Le lendemain, le roi et la reine vinrent dans leur pirogue réclamer le canot qui leur avait été promis et qui leur fut aussitôt remis.

Peu après, Idia fit demander par un messager si le capitaine lui en voulait toujours.

Celui-ci lui envoya une feuille de plantain, ce qui chez les Tahitiens signifie un message de paix.

Idia se rendit alors à bord du navire apportant deux cochons et deux pièces de drap pour le capitaine.

Elle dit que son mari Pomare n’avait pas le temps de venir lui-même, mais qu’il l’avait dépêchée auprès de son ami Wilson pour voir s’il ne manquait de rien.

Mais le capitaine savait bien qu’elle était venue pour voir ce qu’elle pourrait obtenir.

Pendant qu’Idia était assise dans la cabine, on lui demanda pourquoi elle avait tué son enfant.

Elle parut assez embarrassée par cette question, mais finit par répondre que c’était la coutume du pays.

Elle se retira lorsque le capitaine lui eut fait don d’un manteau d’officier en drap écarlate et de toutes les plumes rouges qu’il possédait.

Mane-mane venait souvent au vaisseau.

Il arriva un jour dans une très grande pirogue que les missionnaires l’avaient aidé à construire.

Il réclamait des cordages, des voiles et une ancre pour pouvoir se rendre dans l’île de Raiatea dont il voulait reprendre la royauté.

Cependant le capitaine ne put lui fournir ce qu’il demandait ; il lui fit présent d’un tricorne et de plusieurs autres objets, mais Mane-mane se montra très déçu.

C’était tenter l’impossible que de vouloir satisfaire le vieillard.

Il ne gardait pas les cadeaux qu’on lui faisait, mais les distribuait aux indigènes pour s’en faire des amis qui l’aident à reconquérir son royaume.

De tout ce qu’on lui avait donné, il ne garda qu’un chapeau, un pantalon et une redingote qu’il garnit de plumes rouges, le grand luxe à Tahiti !

Le vieux prêtre était aussi léger, vaniteux et gai que le jeune roi se montrait renfermé, orgueilleux et rusé ; mais tous deux avaient un trait commun : leur convoitise démesurée.

Un incident suffira pour prouver la ruse et la fausseté qui caractérisaient le roi.

Otu encouragea un des matelots du Duff, nommé Tucker, à déserter le navire et à se cacher dans la forêt où il lui faisait porter à manger.

Otu espérait se gagner ainsi un adhérent qui lui serait utile dans ses guerres.

Le capitaine cependant, inquiet de la disparition de Tucker, le fit chercher diligemment pendant trois jours.

A la fin, il soupçonna Otu d’être dans le complot ; il menaça alors d’emmener le roi sur son vaisseau si Tucker n’était pas retrouvé.

Otu, épouvanté, résolut de livrer le fugitif.
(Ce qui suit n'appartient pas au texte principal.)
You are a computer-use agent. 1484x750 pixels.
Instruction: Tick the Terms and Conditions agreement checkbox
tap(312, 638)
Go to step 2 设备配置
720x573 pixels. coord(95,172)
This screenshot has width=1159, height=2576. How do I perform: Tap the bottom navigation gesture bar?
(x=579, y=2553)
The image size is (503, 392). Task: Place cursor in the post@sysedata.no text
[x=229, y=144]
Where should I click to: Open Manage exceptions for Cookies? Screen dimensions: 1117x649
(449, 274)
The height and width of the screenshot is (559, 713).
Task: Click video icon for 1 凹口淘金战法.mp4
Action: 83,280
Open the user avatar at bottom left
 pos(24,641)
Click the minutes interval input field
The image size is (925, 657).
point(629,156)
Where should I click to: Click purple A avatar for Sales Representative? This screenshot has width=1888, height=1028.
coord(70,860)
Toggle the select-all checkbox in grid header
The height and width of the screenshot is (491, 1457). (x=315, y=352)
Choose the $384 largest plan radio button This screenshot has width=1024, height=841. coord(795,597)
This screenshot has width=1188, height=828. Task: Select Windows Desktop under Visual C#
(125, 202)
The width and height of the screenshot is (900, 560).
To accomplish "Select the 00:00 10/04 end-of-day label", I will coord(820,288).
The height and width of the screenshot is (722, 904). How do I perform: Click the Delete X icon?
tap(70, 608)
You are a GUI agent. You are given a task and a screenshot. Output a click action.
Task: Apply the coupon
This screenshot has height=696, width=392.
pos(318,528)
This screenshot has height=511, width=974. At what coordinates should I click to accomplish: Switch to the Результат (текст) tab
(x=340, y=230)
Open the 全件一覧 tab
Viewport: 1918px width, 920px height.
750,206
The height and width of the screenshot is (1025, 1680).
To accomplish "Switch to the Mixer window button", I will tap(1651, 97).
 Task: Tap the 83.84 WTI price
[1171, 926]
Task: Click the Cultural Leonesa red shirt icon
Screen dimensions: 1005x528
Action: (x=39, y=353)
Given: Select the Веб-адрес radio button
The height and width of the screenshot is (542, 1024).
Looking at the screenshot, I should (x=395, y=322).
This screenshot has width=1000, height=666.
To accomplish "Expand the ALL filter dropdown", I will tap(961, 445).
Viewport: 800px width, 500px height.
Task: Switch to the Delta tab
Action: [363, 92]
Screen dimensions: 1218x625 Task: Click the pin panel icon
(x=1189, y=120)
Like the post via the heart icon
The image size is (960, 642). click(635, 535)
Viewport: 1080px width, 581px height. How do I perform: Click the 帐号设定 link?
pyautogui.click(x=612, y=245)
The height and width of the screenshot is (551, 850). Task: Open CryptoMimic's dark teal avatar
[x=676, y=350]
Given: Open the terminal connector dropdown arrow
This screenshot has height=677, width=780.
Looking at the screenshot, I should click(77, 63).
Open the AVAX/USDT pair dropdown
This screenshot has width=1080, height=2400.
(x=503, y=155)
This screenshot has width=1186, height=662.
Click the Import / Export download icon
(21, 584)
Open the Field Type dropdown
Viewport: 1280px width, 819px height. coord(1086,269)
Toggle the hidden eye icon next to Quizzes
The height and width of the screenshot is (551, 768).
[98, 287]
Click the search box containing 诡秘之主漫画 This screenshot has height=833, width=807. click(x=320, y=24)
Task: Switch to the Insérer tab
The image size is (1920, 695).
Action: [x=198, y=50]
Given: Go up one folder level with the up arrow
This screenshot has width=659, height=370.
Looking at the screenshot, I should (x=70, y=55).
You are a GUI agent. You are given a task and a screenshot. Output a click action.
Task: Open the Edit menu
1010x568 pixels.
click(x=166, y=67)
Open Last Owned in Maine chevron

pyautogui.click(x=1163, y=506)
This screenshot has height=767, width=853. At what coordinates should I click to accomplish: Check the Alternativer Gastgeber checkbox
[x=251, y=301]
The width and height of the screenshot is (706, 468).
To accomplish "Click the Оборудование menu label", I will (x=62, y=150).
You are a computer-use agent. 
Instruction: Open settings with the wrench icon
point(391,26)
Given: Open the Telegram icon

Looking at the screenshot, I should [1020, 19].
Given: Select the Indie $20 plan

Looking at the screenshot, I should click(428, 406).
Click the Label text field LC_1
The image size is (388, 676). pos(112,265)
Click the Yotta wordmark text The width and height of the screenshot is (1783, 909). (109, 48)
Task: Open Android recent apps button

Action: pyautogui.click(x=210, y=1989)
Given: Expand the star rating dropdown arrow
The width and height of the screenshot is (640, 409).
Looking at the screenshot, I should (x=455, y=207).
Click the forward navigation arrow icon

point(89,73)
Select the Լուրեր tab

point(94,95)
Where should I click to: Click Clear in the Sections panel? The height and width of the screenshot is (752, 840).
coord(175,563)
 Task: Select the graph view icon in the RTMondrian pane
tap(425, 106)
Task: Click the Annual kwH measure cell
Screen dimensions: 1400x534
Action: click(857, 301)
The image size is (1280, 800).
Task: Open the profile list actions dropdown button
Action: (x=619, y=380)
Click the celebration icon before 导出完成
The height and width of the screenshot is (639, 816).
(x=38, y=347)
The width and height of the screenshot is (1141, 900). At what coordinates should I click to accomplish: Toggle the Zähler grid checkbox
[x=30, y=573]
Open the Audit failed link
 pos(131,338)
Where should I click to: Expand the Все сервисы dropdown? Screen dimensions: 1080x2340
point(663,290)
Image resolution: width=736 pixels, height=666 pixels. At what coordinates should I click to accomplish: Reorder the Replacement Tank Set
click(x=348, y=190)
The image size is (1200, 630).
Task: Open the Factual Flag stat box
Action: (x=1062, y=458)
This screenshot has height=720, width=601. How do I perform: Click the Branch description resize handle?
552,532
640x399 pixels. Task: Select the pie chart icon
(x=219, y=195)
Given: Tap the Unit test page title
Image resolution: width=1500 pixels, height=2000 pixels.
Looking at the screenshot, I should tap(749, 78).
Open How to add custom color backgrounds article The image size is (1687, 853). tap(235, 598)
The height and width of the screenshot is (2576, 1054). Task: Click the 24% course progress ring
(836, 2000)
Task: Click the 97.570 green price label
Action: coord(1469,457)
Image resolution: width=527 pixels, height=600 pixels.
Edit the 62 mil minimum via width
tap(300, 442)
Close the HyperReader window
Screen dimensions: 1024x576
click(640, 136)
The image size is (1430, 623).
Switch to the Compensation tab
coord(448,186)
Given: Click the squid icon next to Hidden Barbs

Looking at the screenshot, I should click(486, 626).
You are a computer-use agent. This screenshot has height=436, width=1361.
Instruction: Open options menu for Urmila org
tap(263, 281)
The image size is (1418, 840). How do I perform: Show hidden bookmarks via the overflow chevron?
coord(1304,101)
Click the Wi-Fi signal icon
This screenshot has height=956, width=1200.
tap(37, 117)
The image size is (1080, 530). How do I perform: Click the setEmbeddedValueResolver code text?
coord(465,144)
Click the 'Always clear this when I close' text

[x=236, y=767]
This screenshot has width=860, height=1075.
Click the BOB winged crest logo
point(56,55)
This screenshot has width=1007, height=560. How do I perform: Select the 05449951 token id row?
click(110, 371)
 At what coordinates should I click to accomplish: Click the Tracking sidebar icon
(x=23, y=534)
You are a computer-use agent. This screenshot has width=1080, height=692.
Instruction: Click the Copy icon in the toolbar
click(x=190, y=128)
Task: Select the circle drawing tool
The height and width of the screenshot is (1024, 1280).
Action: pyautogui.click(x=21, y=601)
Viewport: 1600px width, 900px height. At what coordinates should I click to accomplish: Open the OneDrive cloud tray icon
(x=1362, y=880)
Afin de s’emparer de lui, il lui envoya un messager le priant de venir le rejoindre.

Ensuite Otu pria les missionnaires de se cacher sur la route que devait suivre le déserteur et de le saisir au passage.

Ainsi fut fait ; Tucker fut pris, garrotté, conduit au vaisseau où il arriva au milieu de la nuit, maudissant Otu qui l’avait trahi.

Il fut immédiatement mis au cachot.

Le 4 août, le capitaine Wilson leva l’ancre avec l’intention de quitter Tahiti immédiatement.

Une foule d’indigènes vinrent à bord pour prendre congé et aussi pour voir ce qu’ils pourraient obtenir.

Chaque Tahitien dit adieu au matelot qu’il avait choisi comme ami et quelques-uns d’entre eux pleuraient amèrement.

Mais à peine s’étaient-ils éloignés de quelques mètres qu’ils commençaient à rire et à chanter, comme d’habitude.

Les missionnaires remirent au capitaine leur correspondance pour leurs amis en Angleterre, puis ayant embrassé une dernière fois leurs compatriotes, ils revinrent à l’île.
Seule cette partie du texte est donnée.